> **To do**
**A)** From the forum thread below, return the passage between "Is it your husband" and "stay with MIL.", inclusive.
**B)** Condense the paragraph of the forum thread that begins "Sorry about that, yes it was my DH" into a short bulleted list that keeps its main facts.

> **Reading text**

Find marriage restoration or divorce?

Avatar for dolfin0018
iVillage Member
Registered: 10-15-2003
Find marriage restoration or divorce?
6
Thu, 01-29-2004 - 2:49pm
In March of 2001 I found out I was pregnant and the next day my DS lost his job. He hasn't had one since. If he made an effort to find a job after the first few months I didn't see it. Yet he complained about wanting out of his mom's house and wanting a job with something to do during the day.

In the spring of 2003 I told myself that if he hadn't gotten a job by the end of the summer I'd leave. Sure enough, that's what happened. Surprisingly I was able to buy a house; that was weird because we couldn't get an apartment together. I moved out in October.

I can't remember when the last time was we had sex. Somewhere along the line, probably from the lack of it, I've lost interest in sex. I have no desire to have sex with anyone or anything associated with sex.

Chatting online I get several messages saying I should start dating. I'm not sure if I'm ready for that yet. I don't feel anything for my DH unless it's buried deep inside. When we're together all we talk about are events and our DS. We never talk about us. because of this, I don't know if there's anything to try and fix or restore our marriage.

Any ideas?

iVillage Member
Registered: 05-20-2003
Thu, 01-29-2004 - 4:38pm
I am confused.

Is it your husband (you posted 'DS') who lost his job and he or all of you live with his mom?

'Chatting online I get several messages saying I should start dating.'

From who?

Avatar for dolfin0018
iVillage Member
Registered: 10-15-2003
Thu, 01-29-2004 - 9:47pm
Sorry about that, yes it was my DH who lost his job. We all lived with his mom since we got married so that I could concentrate on finishing school. I moved out in October and I have my DS on the weekends. They still stay with MIL.

The messages are from people I chat with on Yahoo! messenger.

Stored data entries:

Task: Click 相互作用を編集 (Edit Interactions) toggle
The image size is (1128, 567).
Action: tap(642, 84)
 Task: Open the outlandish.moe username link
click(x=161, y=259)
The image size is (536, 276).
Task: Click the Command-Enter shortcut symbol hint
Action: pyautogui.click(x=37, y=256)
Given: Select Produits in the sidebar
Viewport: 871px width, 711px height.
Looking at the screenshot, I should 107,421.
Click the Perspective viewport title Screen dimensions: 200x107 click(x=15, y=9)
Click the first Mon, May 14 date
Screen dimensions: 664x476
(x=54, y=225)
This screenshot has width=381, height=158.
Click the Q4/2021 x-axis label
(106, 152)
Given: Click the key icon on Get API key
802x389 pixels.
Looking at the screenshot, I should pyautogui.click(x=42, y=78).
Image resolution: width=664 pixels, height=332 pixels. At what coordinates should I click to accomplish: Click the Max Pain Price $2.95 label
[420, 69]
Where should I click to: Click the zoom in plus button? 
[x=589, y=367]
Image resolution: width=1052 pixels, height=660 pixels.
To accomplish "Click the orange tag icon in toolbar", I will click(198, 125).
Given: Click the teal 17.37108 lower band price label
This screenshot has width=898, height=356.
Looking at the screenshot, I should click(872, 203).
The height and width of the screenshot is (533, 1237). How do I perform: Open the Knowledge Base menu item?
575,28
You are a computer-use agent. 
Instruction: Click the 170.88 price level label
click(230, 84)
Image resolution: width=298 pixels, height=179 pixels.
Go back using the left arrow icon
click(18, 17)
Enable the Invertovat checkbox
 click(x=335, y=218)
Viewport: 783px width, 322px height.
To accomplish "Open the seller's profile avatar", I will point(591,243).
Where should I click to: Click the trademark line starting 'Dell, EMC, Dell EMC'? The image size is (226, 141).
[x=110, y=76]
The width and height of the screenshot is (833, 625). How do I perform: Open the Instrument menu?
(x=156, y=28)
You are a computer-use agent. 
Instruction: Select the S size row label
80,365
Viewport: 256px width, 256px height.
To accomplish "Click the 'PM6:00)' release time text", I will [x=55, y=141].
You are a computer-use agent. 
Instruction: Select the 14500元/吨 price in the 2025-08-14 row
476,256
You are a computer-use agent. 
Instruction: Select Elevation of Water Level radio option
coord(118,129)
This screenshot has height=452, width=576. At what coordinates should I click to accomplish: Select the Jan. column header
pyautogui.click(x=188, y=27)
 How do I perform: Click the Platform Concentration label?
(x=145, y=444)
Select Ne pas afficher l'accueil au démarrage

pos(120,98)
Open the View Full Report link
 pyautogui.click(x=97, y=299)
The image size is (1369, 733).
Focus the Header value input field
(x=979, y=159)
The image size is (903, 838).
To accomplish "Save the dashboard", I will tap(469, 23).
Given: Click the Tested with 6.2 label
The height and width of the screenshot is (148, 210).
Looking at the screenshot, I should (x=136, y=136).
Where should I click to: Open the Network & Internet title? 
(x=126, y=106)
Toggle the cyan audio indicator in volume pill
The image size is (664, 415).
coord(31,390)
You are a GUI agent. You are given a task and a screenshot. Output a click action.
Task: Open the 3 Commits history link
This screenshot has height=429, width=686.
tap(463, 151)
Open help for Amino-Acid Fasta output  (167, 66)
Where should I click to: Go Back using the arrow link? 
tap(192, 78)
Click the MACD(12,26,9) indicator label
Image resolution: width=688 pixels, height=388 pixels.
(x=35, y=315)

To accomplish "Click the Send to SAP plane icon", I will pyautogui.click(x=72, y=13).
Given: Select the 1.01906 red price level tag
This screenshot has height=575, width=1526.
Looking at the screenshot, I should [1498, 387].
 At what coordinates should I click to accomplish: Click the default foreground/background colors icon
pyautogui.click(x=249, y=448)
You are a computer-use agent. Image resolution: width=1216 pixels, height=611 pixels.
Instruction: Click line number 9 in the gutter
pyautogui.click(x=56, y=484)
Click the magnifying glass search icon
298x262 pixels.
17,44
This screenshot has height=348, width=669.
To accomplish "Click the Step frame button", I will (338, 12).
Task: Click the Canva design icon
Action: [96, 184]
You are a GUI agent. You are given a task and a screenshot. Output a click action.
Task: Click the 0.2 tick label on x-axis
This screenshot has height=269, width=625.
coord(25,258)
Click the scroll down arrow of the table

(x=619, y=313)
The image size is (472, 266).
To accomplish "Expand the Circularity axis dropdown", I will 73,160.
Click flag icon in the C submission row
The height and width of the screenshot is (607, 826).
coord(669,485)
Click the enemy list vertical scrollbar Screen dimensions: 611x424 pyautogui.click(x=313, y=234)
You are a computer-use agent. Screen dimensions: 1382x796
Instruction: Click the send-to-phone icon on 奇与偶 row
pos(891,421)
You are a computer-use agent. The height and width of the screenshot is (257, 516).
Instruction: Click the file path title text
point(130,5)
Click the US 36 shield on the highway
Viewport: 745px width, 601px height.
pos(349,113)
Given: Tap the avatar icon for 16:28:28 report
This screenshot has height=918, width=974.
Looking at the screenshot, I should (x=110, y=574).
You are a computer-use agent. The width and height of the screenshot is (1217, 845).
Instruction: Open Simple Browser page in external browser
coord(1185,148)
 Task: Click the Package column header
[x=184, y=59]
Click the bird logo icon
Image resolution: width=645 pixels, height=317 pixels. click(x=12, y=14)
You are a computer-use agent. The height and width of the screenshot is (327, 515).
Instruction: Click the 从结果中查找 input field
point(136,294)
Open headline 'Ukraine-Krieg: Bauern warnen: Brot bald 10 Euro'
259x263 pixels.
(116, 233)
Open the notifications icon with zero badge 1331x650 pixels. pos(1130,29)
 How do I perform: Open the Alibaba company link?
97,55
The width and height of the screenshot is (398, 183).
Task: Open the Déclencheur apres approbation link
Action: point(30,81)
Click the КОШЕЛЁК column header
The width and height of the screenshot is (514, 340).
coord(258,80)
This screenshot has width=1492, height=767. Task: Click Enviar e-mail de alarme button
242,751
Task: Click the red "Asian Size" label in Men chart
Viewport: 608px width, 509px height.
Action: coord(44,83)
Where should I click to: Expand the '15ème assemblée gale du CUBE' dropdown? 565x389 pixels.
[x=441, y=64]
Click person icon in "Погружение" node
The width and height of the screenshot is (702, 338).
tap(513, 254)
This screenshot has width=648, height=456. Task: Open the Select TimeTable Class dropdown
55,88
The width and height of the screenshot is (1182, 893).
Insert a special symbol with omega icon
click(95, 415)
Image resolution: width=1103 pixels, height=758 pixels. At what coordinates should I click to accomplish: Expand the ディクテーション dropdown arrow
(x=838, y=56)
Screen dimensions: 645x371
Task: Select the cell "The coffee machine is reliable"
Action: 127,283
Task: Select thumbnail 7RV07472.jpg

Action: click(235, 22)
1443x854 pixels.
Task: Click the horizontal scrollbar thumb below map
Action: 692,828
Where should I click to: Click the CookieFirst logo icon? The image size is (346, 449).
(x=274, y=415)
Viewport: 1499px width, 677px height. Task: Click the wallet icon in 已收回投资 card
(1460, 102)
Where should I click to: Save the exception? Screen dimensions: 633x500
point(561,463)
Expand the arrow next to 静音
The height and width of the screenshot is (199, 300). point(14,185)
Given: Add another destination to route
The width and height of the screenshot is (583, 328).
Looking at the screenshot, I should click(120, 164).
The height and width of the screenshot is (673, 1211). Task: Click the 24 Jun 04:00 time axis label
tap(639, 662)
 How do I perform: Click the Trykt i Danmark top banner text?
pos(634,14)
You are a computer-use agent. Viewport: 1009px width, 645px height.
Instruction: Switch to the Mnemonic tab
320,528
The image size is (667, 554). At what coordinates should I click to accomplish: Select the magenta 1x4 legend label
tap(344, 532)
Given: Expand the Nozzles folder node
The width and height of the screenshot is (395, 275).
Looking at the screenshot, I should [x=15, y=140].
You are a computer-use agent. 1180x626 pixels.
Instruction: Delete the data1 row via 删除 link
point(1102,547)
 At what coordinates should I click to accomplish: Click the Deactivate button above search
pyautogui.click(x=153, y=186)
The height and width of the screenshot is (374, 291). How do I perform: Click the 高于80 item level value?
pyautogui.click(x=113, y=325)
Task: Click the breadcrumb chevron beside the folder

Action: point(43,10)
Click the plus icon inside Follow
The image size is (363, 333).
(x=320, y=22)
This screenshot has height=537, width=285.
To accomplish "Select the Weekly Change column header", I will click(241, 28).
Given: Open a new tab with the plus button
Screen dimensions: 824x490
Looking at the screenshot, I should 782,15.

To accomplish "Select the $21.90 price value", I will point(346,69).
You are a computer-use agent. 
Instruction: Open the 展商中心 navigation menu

> **Answers per task**
**A)**
Is it your husband (you posted 'DS') who lost his job and he or all of you live with his mom?

'Chatting online I get several messages saying I should start dating.'

From who?

Avatar for dolfin0018
iVillage Member
Registered: 10-15-2003
Thu, 01-29-2004 - 9:47pm
Sorry about that, yes it was my DH who lost his job. We all lived with his mom since we got married so that I could concentrate on finishing school. I moved out in October and I have my DS on the weekends. They still stay with MIL.

**B)**
- It was the poster's DH who lost his job.
- Since the marriage, they all lived with his mother so the poster could concentrate on finishing school.
- The poster moved out in October and has the DS on weekends.
- They still stay with his mother.